Goal of the exercise:
Check each line below for the word "will", then please report how many lines have it and nothing more.
○ ○ ○
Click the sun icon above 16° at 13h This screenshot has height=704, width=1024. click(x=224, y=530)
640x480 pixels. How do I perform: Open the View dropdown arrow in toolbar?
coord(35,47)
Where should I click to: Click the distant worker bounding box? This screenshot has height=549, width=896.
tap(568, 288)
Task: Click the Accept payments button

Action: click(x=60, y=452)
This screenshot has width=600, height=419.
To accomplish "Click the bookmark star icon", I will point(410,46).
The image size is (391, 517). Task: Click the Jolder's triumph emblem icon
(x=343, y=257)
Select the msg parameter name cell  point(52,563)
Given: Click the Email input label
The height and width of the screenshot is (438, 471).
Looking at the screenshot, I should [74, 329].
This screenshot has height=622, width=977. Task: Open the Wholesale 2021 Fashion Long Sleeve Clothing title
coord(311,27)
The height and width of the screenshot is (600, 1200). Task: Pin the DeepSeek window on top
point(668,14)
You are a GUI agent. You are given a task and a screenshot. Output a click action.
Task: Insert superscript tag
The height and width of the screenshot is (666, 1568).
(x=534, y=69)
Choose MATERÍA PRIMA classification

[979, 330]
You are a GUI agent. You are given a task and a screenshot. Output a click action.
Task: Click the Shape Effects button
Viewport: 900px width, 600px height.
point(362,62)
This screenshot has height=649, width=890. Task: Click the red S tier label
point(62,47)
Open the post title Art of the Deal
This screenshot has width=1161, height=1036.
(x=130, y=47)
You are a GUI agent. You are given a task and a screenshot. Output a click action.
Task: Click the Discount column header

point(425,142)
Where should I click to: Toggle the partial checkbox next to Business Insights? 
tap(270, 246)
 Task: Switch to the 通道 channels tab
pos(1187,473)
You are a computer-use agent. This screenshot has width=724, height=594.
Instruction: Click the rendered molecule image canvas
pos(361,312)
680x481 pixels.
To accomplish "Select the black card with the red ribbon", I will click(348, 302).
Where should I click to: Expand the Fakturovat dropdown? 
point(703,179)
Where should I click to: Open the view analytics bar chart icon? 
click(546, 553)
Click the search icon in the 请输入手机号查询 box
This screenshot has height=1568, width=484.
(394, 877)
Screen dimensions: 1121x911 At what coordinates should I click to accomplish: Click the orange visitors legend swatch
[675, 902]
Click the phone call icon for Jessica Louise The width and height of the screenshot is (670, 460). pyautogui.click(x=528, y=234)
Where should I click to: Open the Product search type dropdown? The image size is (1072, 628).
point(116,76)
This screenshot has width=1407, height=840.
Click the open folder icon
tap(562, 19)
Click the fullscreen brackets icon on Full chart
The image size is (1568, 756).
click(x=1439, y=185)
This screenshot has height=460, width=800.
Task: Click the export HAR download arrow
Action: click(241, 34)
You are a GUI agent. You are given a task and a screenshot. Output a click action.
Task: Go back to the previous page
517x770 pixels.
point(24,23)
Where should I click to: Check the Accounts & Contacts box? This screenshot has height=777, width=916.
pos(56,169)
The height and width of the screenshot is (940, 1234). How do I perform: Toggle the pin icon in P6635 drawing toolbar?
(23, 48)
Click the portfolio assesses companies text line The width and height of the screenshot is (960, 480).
○ ○ ○
Reply to the task:
2